Minggu, 13 Maret 2011

Jual Kue Khas Aceh sebagai Penopang Hidup

Penganan dari Lampisang sekarang kerap menjadi buah tangan bagi warga yang bepergian. Mobil-mobil yang melintas di Jalan Banda Aceh-Meulaboh sering berhenti sekadar membelinya sebagai oleh-oleh. Lampisang juga menjadi pusat pemesanan kue bagi warga yang punya hajatan.

Lampisang sudah menjadi sentra penganan Aceh sejak dulu. Konon di masa Kesultanan Aceh berabad silam, Lampisang juga menjadi satu-satunya pemasok kue untuk Istana kala itu. Penganan dari sana menjadi hidangan untuk para raja Aceh.

“Raja-raja memesan kue ke Lampisang karena di sini memang terkenal dengan penganan khas Aceh sejak dulu,” kata Keusyik (Kepala Desa) Lampisang, Abdullah Yusuf (63).

Lampisang kampong yang diapit dua bukit, memiliki 218 kepala keluarga. Mayoritas perempuan di sana menggeluti kerajaninan membuat kue khas Aceh.

Yusuf menyebutkan, kerajinan yang dilakoni secara turun temurun itu sekarang mampu membangkitkan perekonomian warga yang sempat terpuruk saat konflik dan tsunami menghantam Aceh.

“Warga bisa mendapat Rp500 ribu sampai Rp2 juta dalam sehari dari pekerjaan ini,” ujar Yusuf.

Bangkitnya kembali Lampisang tak terlepas dari peran NGO-NGO (non-goverment organisation) yang memberi modal usaha dan pembinaaan bagi warga pascatsunami.

Wardiana, seorang pengrajin kue khas Aceh mengakuinya. “Rata-rata pendapatan kotor saya sehari bisa Rp2 juta sampai Rp3 juta,” kata dia. Wardina sudah menjadikan kerajinan ini sebagai pekerjaan utamanya. Dia meneruskan bisnis warisan orangtuanya, Sadiah Nyak Cut.

Persaingan antarperajin dalam merebut konsumen sangat fair. “Kami rata-rata sudah memiliki langganan masing-masing, jadi kerja kami hanya menjaga citarasa, tidak saling jegal. Kami saling menghormati,” kata Wardiana.

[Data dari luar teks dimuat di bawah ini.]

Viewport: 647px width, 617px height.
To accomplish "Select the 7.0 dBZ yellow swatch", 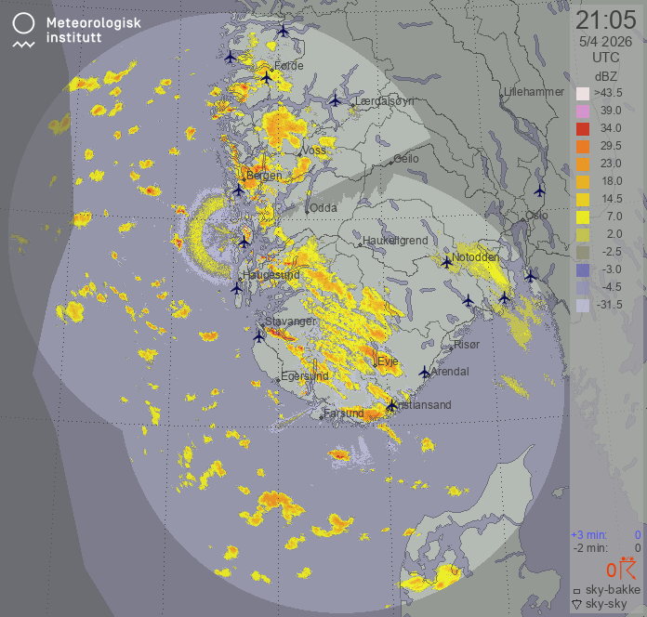I will pos(583,217).
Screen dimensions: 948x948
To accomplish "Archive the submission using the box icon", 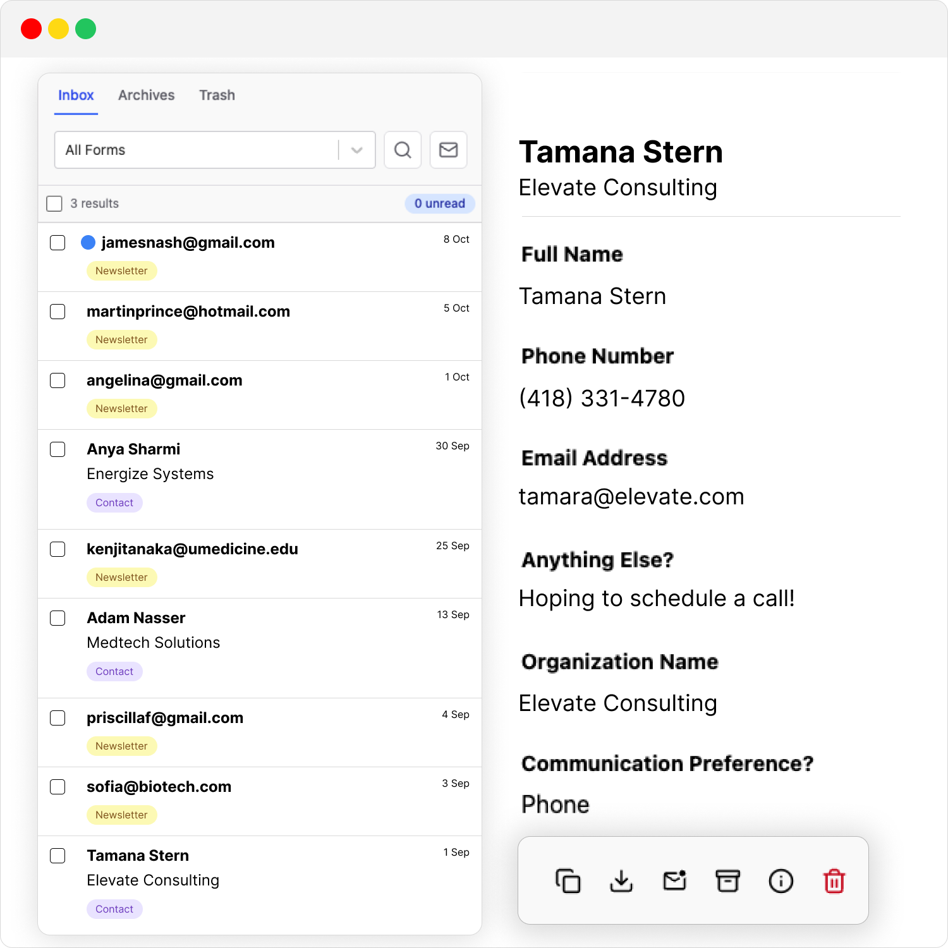I will coord(727,880).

Demi menjaga kekhasan, warga Lampisang menolak menggunakan peralatan modern dalam membuat kue. Pemerintah Daerah pernah memberi peralatan canggih, mixer dan oven pada 2009, untuk membantu perajin kue di Lampisang. Sayangnya, warga tak bisa menggunakannya. “Kalau kami pakai itu, citarasa tidak khas lagi. Memang tidak cocok,” sebut Wardiana.

Di tengah gempuran berbagai penganan modern seperti bakery, black forest, dan kue serupa, penganan khas Aceh tetap memiliki tempat. “Tidak ada pengaruh berarti, karena yang khas tetap selalu dicari,” kata Wardiana optimistis bisnisnya tak terganggu.

Sayangnya kue-kue khas Aceh sekarang hanya bisa dipasarkan di Provinsi Serambi Mekkah itu. Soal tahan lama menjadi penyebab utamanya. “Rata-rata kue kita hanya tahan tiga hari, makanya sampai sekarang sulit dipasarkan ke luar,” jelas Wardiana.

“Kami belum menemukan pengawet yang alami, jika pengawet kimia banyak dijual di pasaran tetapi kami tidak bisa memakainya. Kalau kami pakai bahan kimia maka citarasa khas bisa berubah,” tambah dia.

Lampisang terus mewarisi tradisi nenek moyang. Membuat penganan khas Aceh sekarang bukan lagi monopoli orang dewasa. Para anak-anak di kampung itu mulai diajak agar tradisi terus bertahan. “Ini salah satu agar tradisi ini tidak hilang,” tutur Yusuf.